China Railway Corp., which took over the network of the dismantled Ministry of Railways in March, is facing its highest borrowing costs in two years, a month after Li said that new railroads were key to stimulating the economy. The company sold seven-year notes at 5.06 percent on Aug. 26, 49 basis points more than a similar-maturity offer in October and the highest for that tenor since 2011, data compiled by Bloomberg show.
Still, the government looks more likely to support infrastructure and property investment than to curb them, Macquarie Group Ltd. analysts led by Jiong Shao in Hong Kong said in a report Aug. 19. Investment in infrastructure will expand 20 percent this year, creating demand for another 135 million tons of steel, according to Jiang Yujiao, an analyst at Citic Securities Co. in Shanghai.
Concrete reinforced with rebar will be used in almost every bridge, station and rail tie along 23,000 kilometers (14,000 miles) of track being built by the end of 2015 to meet the government’s expansion target, according to Wu Wenzhang, head of research at Shanghai Steelhome Information Technology Co.
Inventories of rebar held by traders in China dropped to 6.59 million tons in the week through Aug. 30, from 10.18 million tons in March, according to Shanghai Steelhome.
Steel prices have also strengthened in other regions. Rebar in the 28-nation European Union advanced 6.5 percent to 492.50 euros ($650) a ton since the start of July, data from Metal Bulletin show. U.S. prices for hot-rolled coil, used in construction and cars, jumped 15 percent since the end of May, according to Steel Index Ltd.
Global steel prices may increase 4 percent on average in 2014, following two consecutive annual drops, according to MEPS (International) Ltd., the Sheffield, England-based industry consultant.
Shares of Hebei Iron & Steel advanced 9.3 percent since the end of July, paring this year’s decline to 25 percent. The Shijiazhuang, Hebei-based company will report earnings per share of 0.018 yuan in 2013, compared with 0.01 yuan in 2012, the mean of four analyst estimates shows.
Wuhan Iron & Steel Co., the second-largest China-listed mill, gained 4.9 percent last month and four of the six analysts tracked by Bloomberg recommend buying the shares. The Wuhan, Hubei-based company will report net income of 777.5 million yuan this year, from 210 million yuan in 2012, according to the mean of five analyst estimates compiled by Bloomberg.
An official purchasing managers’ index for China rose to a 16-month high of 51.0 in August, the government said Sept. 1. Readings above 50 signal expansion.

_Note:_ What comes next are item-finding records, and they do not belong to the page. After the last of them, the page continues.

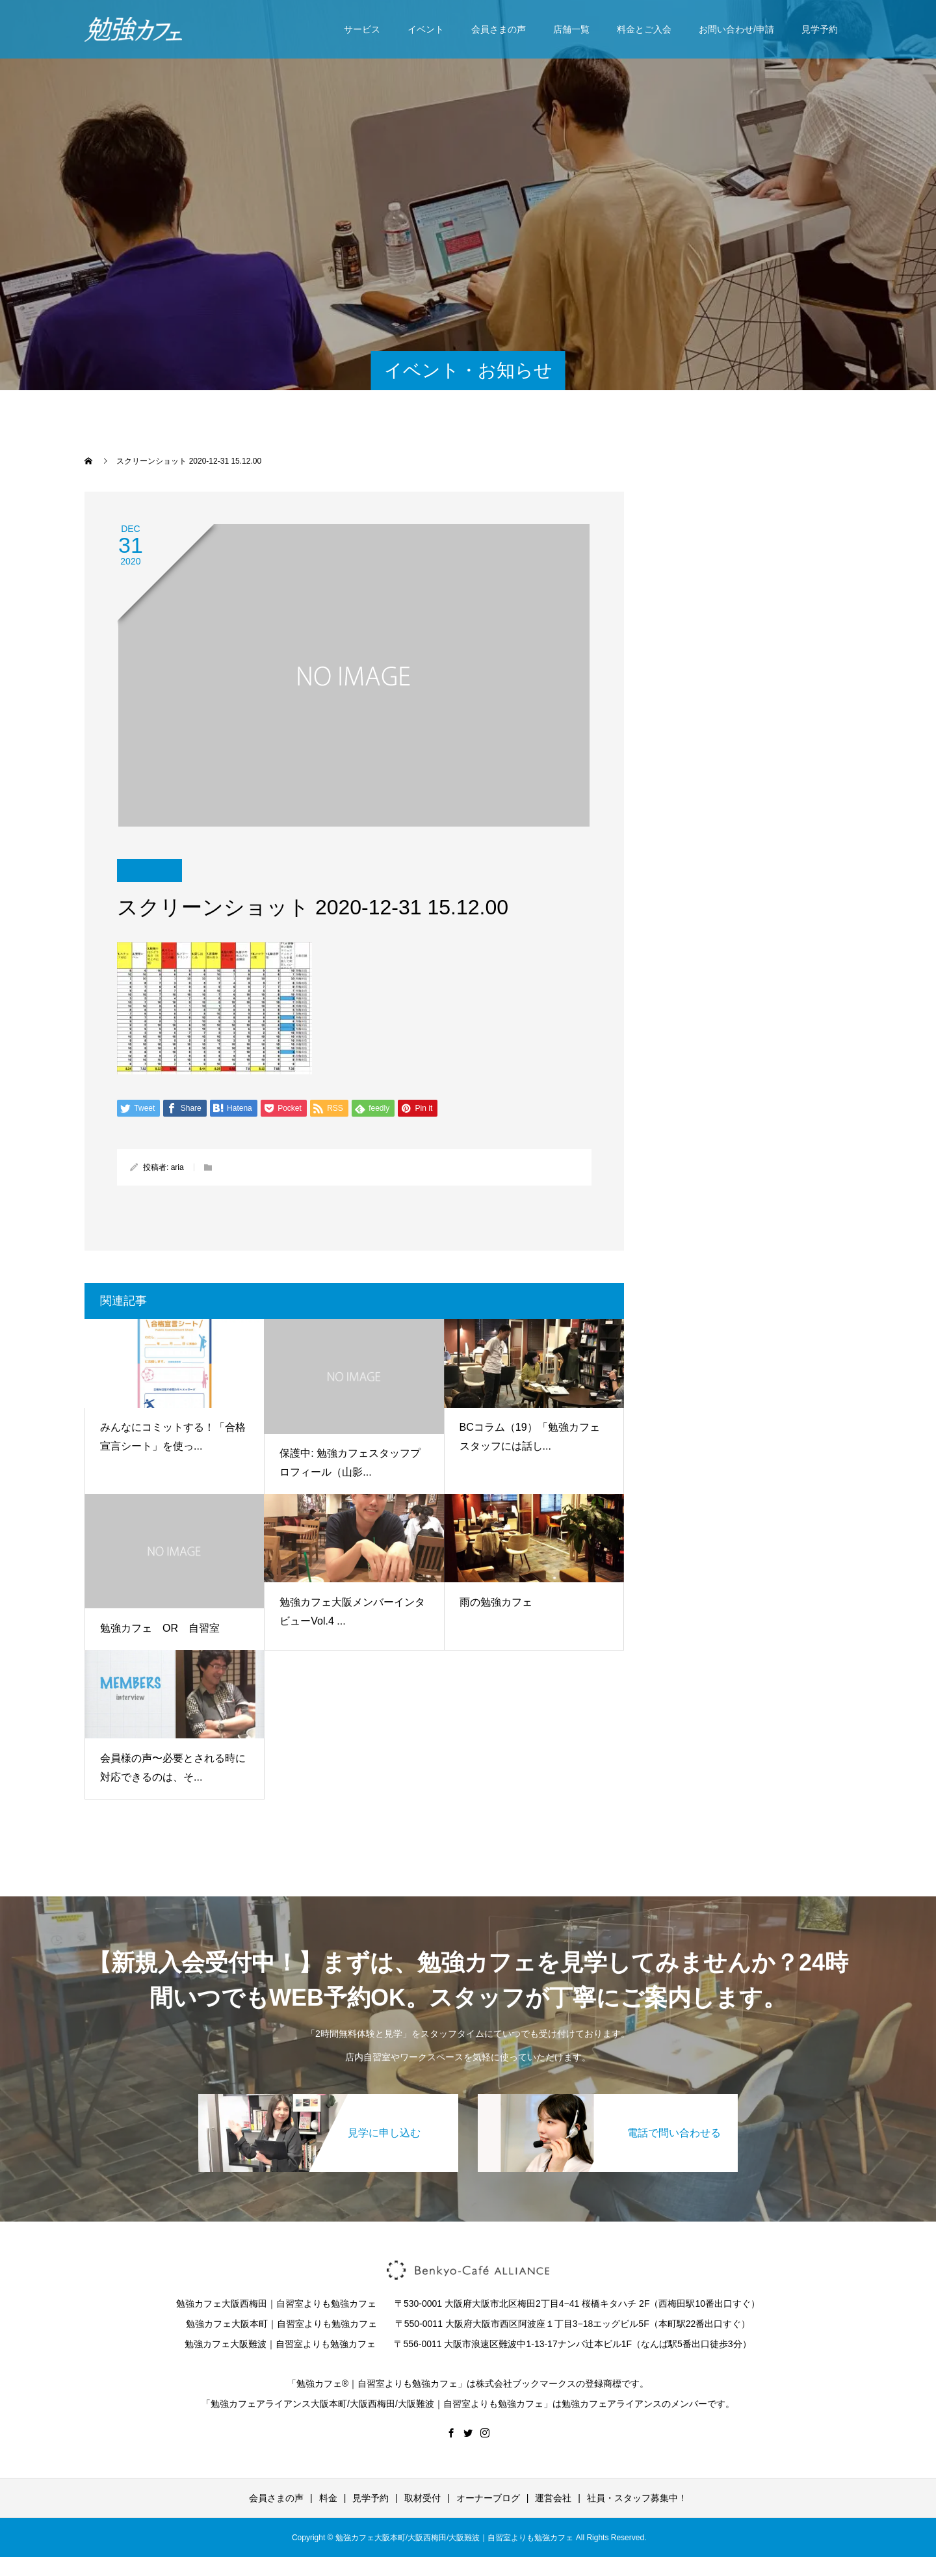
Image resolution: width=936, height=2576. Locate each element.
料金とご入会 (644, 29)
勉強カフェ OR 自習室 (160, 1628)
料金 (328, 2498)
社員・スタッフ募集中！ (637, 2498)
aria (177, 1167)
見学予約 (819, 29)
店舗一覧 (571, 29)
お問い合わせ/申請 (736, 29)
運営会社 (553, 2498)
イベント (426, 29)
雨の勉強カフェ (496, 1602)
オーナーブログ (488, 2498)
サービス (362, 29)
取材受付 (422, 2498)
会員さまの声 (498, 29)
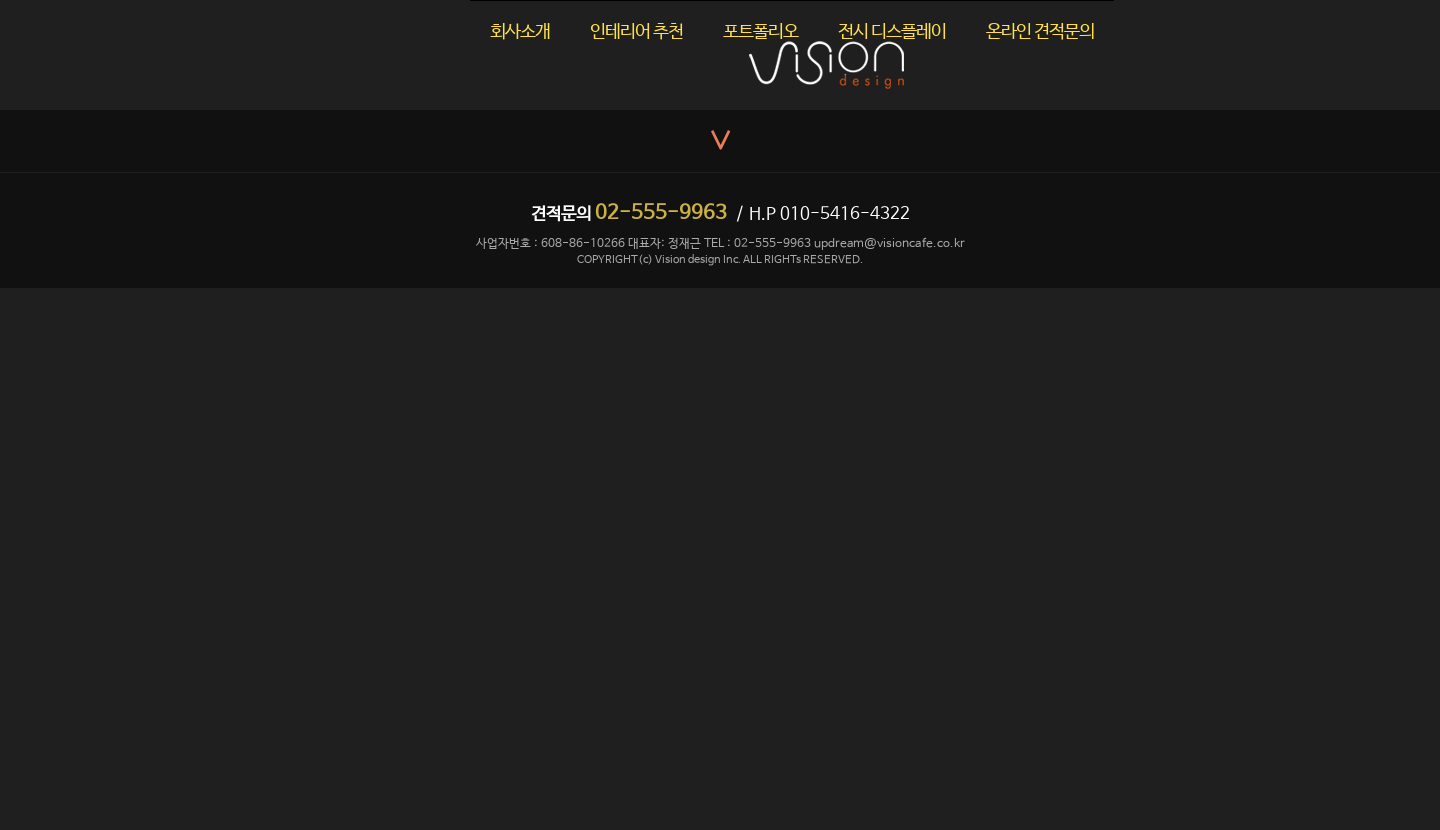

The economy will grow 7.5 percent this year and 7.45 percent in 2014, according to the median of economist estimates compiled by Bloomberg.
Rates for Capesizes, the biggest iron-ore carriers, more than tripled to $17,854 a day this year, according to data from the London-based Baltic Exchange, the publisher of shipping costs along more than 50 maritime routes. Chinese iron-ore imports rose 17 percent to a record 73.14 million tons in July, customs data show.
Iron ore at China’s Tianjin port, a global benchmark, rose 26 percent to $138.70 a ton since the end of May, according to Steel Index Ltd. Daily crude steel output increased to an averaged 2.15 million tons in the first seven months, from 1.95 million tons a year earlier, according to China International Capital Corp.
“Market sentiment always swings between despair and hope for rebar,” said Kai Ma, a Beijing-based analyst at CICC. “But as long as property and infrastructure keep growing, demand will hold up.”